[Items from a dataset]
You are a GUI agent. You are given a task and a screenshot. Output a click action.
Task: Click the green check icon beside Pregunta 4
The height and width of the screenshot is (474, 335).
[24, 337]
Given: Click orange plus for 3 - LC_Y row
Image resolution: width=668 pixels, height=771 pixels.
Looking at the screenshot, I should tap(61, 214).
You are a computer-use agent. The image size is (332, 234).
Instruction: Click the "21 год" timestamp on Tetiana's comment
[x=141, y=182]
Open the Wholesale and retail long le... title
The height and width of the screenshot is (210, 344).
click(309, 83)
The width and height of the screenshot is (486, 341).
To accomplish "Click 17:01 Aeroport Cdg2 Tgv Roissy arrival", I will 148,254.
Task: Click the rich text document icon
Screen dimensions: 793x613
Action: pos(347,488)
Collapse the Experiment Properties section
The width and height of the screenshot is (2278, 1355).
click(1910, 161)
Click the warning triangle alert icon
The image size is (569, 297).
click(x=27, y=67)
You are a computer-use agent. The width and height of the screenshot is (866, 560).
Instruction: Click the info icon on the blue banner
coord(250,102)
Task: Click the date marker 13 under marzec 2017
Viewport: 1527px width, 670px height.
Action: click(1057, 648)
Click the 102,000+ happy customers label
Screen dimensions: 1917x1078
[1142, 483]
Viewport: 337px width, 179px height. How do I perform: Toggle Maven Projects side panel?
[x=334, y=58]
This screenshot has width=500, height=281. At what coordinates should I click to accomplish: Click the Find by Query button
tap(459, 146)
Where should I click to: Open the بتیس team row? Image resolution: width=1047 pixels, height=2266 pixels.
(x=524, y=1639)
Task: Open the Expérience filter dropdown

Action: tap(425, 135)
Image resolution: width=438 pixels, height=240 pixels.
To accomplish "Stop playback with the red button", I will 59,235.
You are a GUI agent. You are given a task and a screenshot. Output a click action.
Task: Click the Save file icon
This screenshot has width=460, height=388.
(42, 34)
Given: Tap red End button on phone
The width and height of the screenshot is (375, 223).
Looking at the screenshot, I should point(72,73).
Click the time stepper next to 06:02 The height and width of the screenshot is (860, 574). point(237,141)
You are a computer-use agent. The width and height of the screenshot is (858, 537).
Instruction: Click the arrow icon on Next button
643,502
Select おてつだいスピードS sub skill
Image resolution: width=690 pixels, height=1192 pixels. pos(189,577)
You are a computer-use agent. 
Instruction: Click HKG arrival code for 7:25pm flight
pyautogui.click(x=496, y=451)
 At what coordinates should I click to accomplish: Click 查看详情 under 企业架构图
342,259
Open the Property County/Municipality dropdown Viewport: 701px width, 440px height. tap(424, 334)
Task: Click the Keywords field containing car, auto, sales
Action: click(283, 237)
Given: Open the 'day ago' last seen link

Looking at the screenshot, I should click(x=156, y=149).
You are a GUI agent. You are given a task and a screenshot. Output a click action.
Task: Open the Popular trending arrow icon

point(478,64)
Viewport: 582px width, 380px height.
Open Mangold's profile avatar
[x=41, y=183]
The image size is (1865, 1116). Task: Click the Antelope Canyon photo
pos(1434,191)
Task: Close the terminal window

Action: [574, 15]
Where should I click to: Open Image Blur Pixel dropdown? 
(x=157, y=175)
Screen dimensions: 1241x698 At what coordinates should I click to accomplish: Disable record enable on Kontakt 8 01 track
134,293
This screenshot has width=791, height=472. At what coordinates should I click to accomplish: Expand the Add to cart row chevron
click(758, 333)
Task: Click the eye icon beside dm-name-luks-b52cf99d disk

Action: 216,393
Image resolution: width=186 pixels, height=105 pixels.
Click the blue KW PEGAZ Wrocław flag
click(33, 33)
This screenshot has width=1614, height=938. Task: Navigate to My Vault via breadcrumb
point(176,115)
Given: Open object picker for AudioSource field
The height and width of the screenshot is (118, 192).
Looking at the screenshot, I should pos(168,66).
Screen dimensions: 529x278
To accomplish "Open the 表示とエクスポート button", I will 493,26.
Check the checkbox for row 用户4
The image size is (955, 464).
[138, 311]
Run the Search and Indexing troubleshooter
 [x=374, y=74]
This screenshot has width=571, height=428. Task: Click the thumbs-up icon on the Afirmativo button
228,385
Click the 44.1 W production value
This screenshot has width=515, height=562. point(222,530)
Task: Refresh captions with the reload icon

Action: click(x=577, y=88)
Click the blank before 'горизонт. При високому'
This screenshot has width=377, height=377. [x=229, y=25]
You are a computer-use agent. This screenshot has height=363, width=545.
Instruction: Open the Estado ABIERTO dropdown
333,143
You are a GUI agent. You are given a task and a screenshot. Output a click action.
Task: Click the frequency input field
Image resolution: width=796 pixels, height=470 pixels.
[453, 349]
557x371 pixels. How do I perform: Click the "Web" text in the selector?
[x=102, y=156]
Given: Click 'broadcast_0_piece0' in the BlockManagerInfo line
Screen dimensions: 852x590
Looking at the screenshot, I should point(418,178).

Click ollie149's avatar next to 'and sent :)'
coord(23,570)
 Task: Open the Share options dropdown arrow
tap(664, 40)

▶ _WRITTEN EXERCISE_
Return every line of the listing above that contains the string "will". Matching is case-sensitive.

▶ _THE ANSWER_
To accomplish "Click 17:01 Aeroport Cdg2 Tgv Roissy arrival", I will 148,254.
To accomplish "Stop playback with the red button", I will 59,235.
To accomplish "Open the 表示とエクスポート button", I will 493,26.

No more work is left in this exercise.